Proposed time-resolved model for TMV infection. Cells at the leading front of infection sites (middle cell) undergo initial stages of infection. The virus induces the biogenesis of vsRNAs and specific host sRNAs. In these cells, VSR levels are still low and vsRNAs and host sRNAs can be loaded into RISC to guide translation repression and cleavage of the virus and of specific host transcripts. In these cells, MP acts at very low concentration to transport vsRNAs, host sRNAs and viral RNA into non-infected cells. The vsRNAs and host sRNAs can program RISC to manipulate the expression of host transcripts and allow recipient cells to control the incoming virus. Our model also suggests that the tight viral control of its own accumulation and the manipulation of host gene expression could represent essential mechanisms sustaining successful infection. Once infection is initiated, the virus replicates and produces a sufficient amount of the VSR. Thus, in cells behind the leading front of infection, vsRNAs and host sRNAs are sequestered and inactivated, allowing the virus to accumulate and produce virions. Meanwhile, the leading front has moved into new cells.

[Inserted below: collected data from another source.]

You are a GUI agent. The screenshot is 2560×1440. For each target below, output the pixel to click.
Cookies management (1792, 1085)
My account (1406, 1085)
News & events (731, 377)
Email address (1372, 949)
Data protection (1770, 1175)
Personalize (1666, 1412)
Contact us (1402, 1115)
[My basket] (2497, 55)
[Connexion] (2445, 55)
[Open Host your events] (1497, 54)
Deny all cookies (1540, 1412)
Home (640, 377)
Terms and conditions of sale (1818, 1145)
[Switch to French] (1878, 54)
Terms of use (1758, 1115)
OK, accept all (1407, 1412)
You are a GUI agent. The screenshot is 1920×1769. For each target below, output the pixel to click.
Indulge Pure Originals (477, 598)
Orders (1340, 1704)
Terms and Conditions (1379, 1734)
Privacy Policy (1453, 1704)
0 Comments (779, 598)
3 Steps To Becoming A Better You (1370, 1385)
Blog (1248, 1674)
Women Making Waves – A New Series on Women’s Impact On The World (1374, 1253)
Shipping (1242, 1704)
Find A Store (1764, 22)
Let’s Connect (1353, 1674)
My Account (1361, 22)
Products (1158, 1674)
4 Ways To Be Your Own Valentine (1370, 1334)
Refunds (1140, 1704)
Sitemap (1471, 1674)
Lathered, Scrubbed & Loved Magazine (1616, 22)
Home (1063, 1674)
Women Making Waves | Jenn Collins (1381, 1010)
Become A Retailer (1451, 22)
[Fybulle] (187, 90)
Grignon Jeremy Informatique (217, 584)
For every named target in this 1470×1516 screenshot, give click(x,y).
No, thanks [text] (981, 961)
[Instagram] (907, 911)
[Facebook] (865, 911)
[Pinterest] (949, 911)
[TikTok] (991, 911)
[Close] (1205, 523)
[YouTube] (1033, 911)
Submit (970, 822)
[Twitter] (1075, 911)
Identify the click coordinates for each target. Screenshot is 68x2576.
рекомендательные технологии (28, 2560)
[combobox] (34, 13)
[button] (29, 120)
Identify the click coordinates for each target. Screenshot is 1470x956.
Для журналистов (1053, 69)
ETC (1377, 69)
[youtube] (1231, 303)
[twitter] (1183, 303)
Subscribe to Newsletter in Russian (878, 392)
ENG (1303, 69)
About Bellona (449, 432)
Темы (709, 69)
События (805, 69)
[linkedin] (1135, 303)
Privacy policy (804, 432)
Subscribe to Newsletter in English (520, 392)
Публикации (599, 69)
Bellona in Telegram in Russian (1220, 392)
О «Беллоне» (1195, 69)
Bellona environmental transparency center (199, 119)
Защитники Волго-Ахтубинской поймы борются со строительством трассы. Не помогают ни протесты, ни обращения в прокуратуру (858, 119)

The time-resolved model shown in Figure 4 emphasizes that virus-induced immunization and silencing of host genes is certainly transient as it will subsequently be suppressed by the increasing levels of the VSR. This subsequent silencing suppression allows virus propagation in cells behind the infection front and may also prevent the occurrence of developmental effects that may otherwise be caused by continued virus-induced host gene silencing. This time-resolved model also suggests that virus:host relationships in which VER and VSR functions are tightly controlled and balanced may represent the basis for symptomless infections. Such highly evolved virus:host relationships may be widespread and even mutualistic in nature whereas virus:host relationships causing disease symptoms might rather be an exception limited to agricultural monocultures and specific model pathosystems studied in the laboratory (Roossinck, 2005, 2011; Niehl and Heinlein, 2009). The cell autonomous and cell non-autonomous contribution of the virus-induced sRNA profile to antiviral defense and host genome modification has profound implications for our understanding of viral pathogenicity and host specificity in plants. Understanding the mechanisms by which plants remain healthy during virus infection also has important implications for agriculture and for the agrobiotech industries.

Conflict of Interest Statement

The authors declare that the research was conducted in the absence of any commercial or financial relationships that could be construed as a potential conflict of interest.